Geretsried:Es ist nur ein Drittel

Statt der prognostizierten 5000 Flüchtlinge leben aktuell 1522 Asylsuchende im Landkreis

Von Claudia Koestler, Geretsried

Von einem Baustopp an der größten Asylsuchenden-Unterkunft, die der Landkreis bislang schaffen will, könne nicht die Rede sein, betont Thomas Bigl, Sozialamtsleiter im Tölzer Landratsamt. Allerdings schritten die Bauarbeiten an den zwei Holzhäusern am Schulzentrum Geretsried derzeit tatsächlich nurmehr in gedrosseltem Tempo voran.
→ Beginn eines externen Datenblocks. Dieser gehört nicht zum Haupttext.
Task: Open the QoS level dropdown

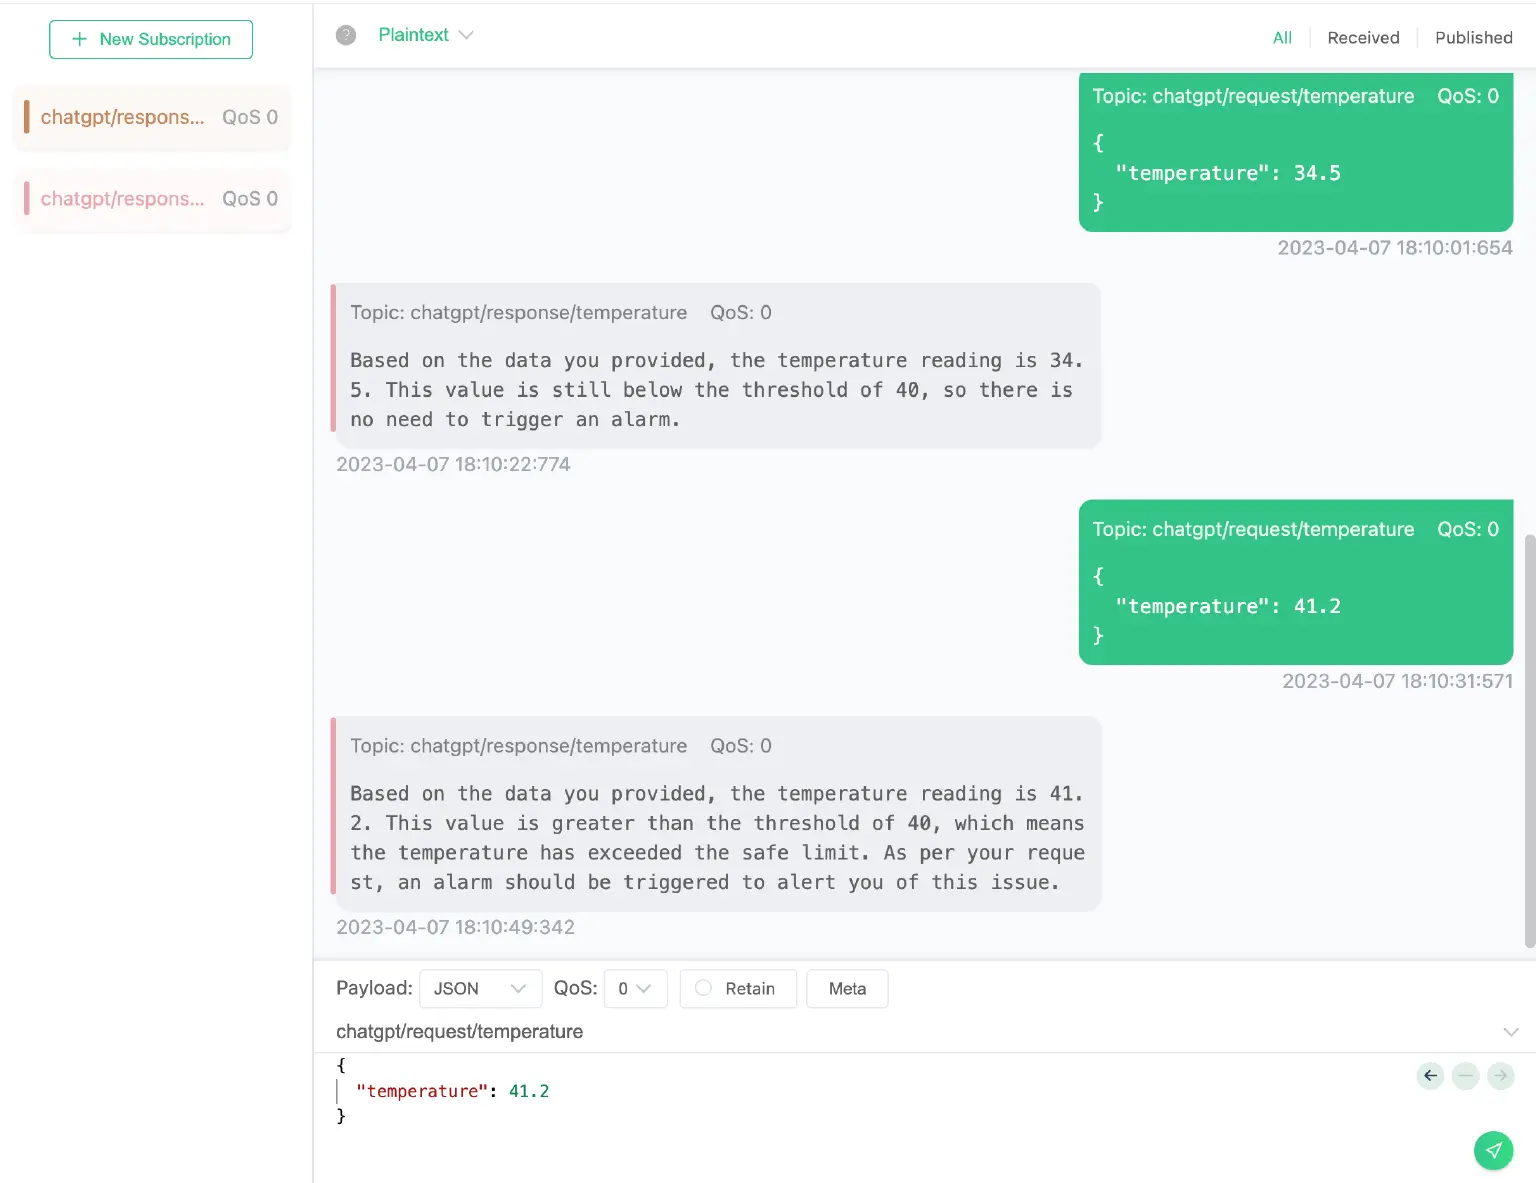Action: tap(635, 988)
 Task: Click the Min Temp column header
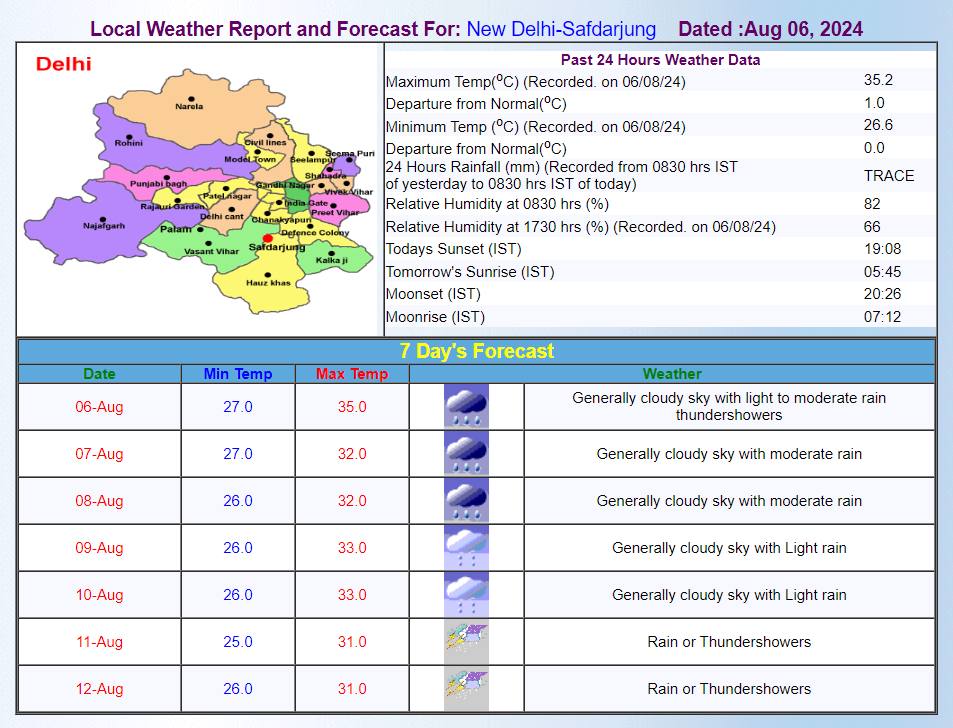[x=238, y=374]
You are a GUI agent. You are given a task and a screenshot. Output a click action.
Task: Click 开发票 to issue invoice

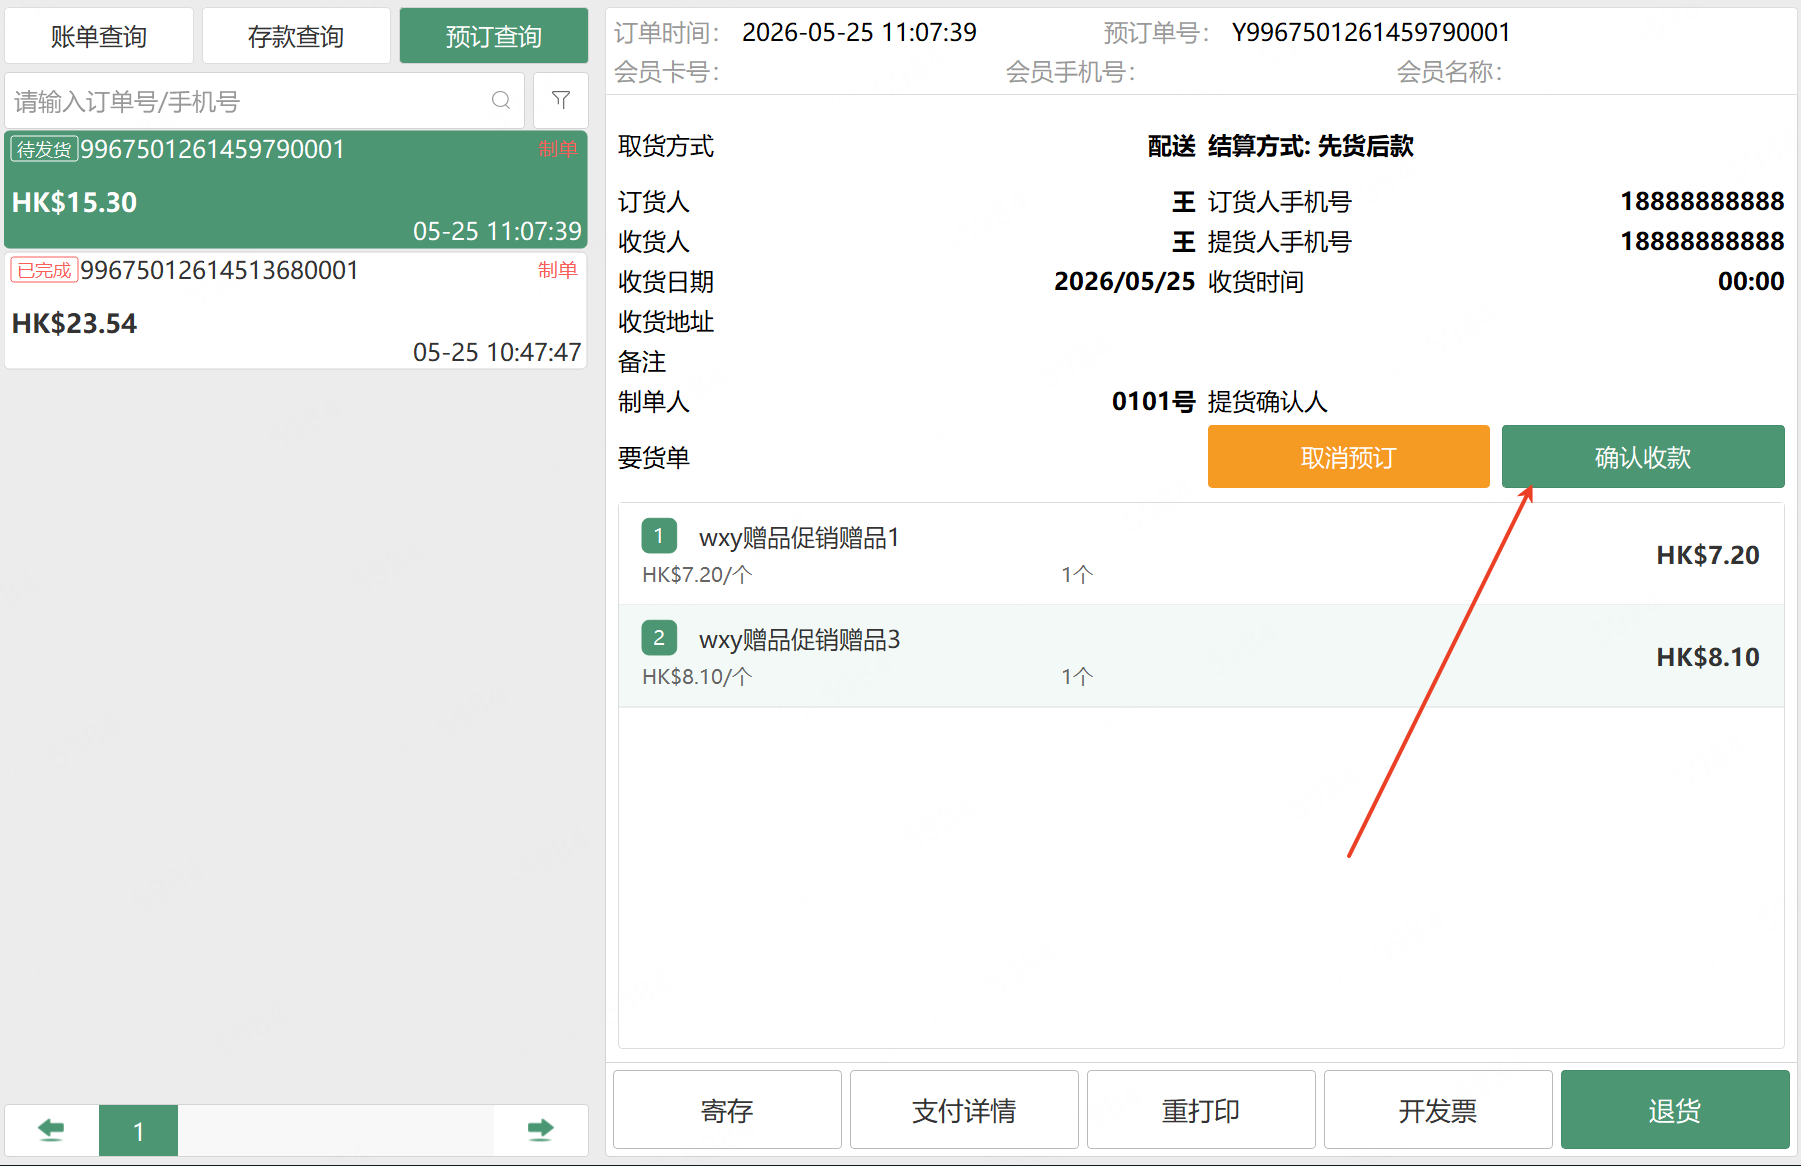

War es im Frühjahr dieses Jahres noch das erklärte Ziel der Landkreisbehörde, dass die Unterkünfte im Juli bezugsfertig sein und rund 250 Flüchtlingen Platz bieten sollten, ist nach Angaben von Bigl nun die Fertigstellung erst für das vierte Quartal 2016 anvisiert.

Zwei Gründe nennt Bigl für die Verzögerung im Baufortschritt: Zum einen habe das Landratsamt zunächst Gespräche mit der Regierung von Oberbayern abwarten wollen, in denen zu klären sei, wer der Betreiber der Unterkunft sein werde. Zum anderen habe sich die Situation der Unterbringung von Asylsuchenden im Landkreis deutlich entspannt. Nach einem Zuweisungsstopp im Frühjahr schickte die Regierung von Oberbayern zeitweise keine neuen Flüchtlinge mehr vor die Türen des Landratsamts. In den Schulturnhallen in Icking und Bad Tölz findet seither wieder Sportunterricht statt und auch der Gemeindesaal in Münsing ist geräumt. Aktuell kämen zwar wieder zwischen fünf und zehn Flüchtlinge pro Woche in den Landkreis, aber eben nicht mehr bis zu 60 wie noch im Sommer des Vorjahres, sagt Bigl. Die 250 Plätze am Geretsrieder Schulzentrum werden somit, zumindest im Moment, nicht händeringend gebraucht. "Wir müssen demzufolge nicht in solcher Hektik bauen, wie wir noch Anfang des Jahres dachten", sagt Bigl.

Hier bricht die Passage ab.